● INPUT RECORDS

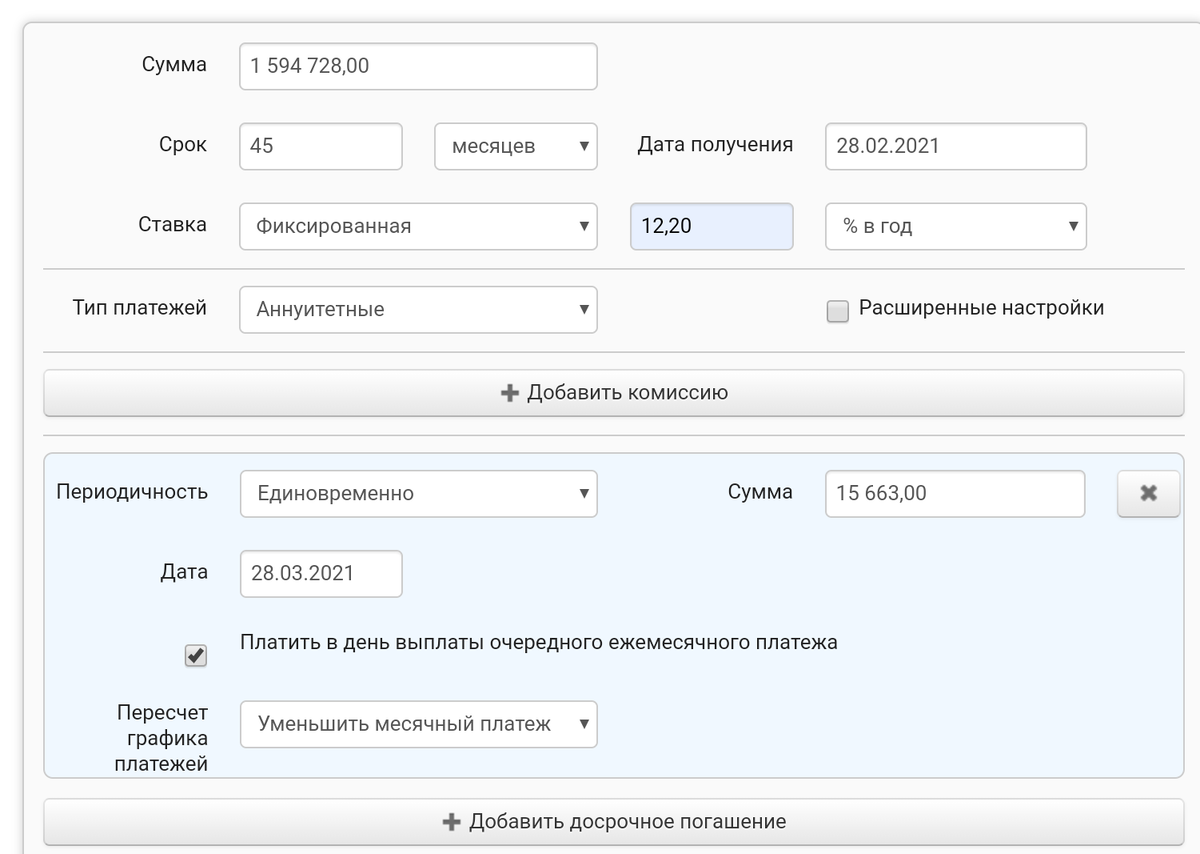
Task: Click the plus icon beside Добавить досрочное погашение
Action: coord(451,822)
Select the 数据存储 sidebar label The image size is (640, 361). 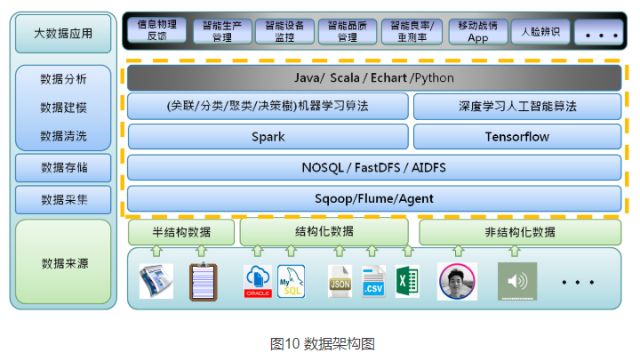click(63, 168)
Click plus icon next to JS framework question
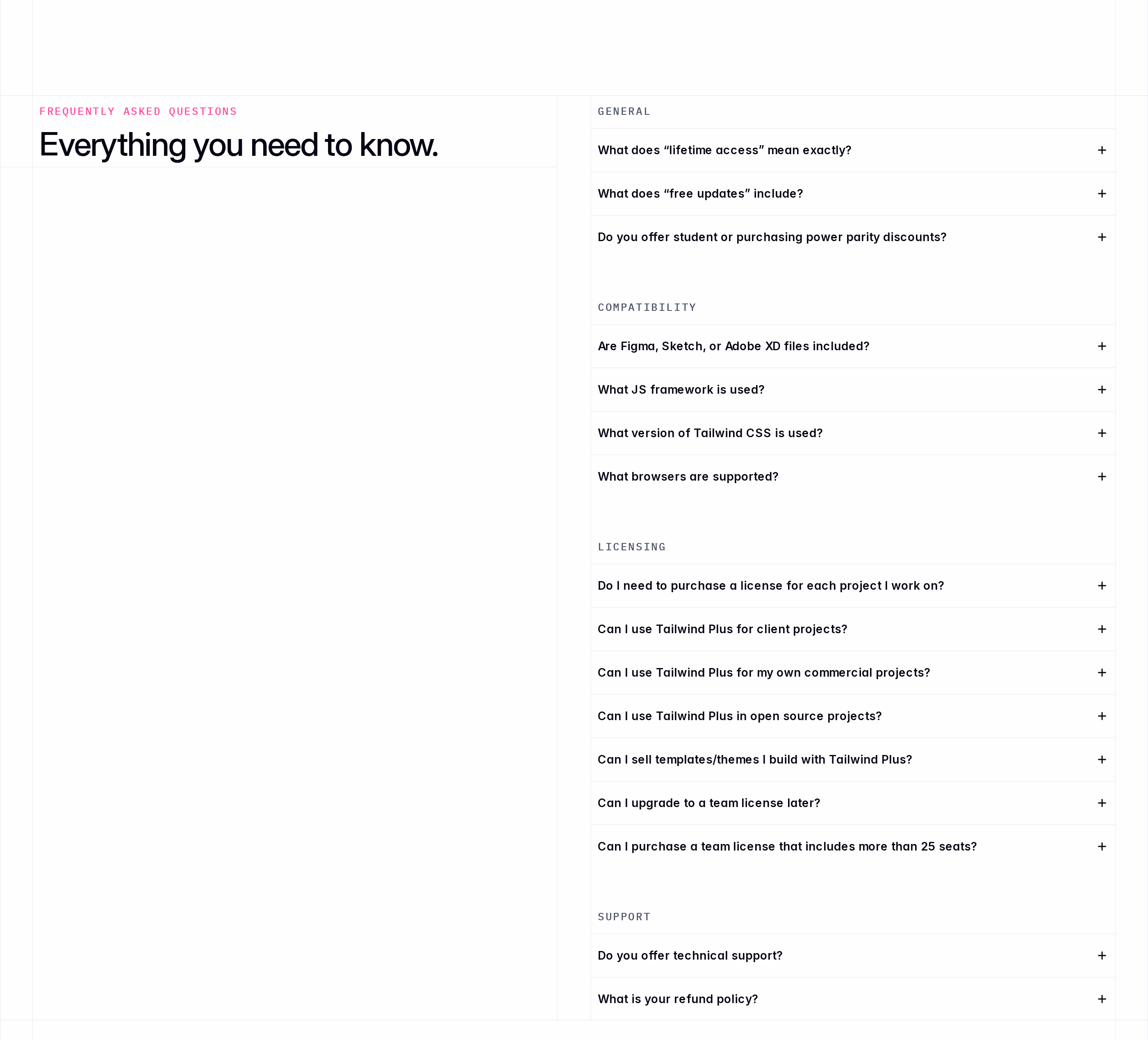 (x=1101, y=390)
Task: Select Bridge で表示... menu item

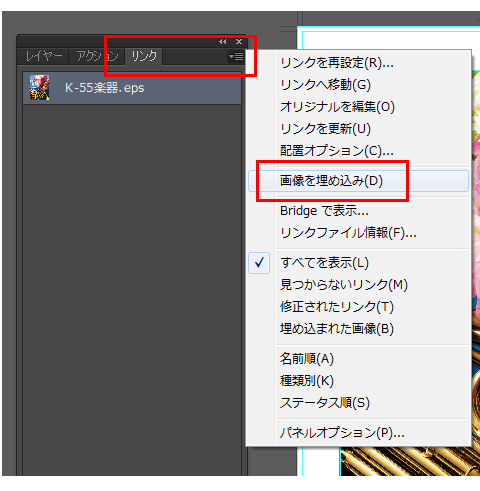Action: (324, 211)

● EXERCISE REQUIREMENTS
Only the lines from the one with "Click plus icon next to JS framework question" through the end of the data, both ends included, should be written out exactly, and no pictures should appear.

● COMPLETED TASK
Click plus icon next to JS framework question
 (x=1101, y=390)
Task: Select Bridge で表示... menu item

Action: (324, 211)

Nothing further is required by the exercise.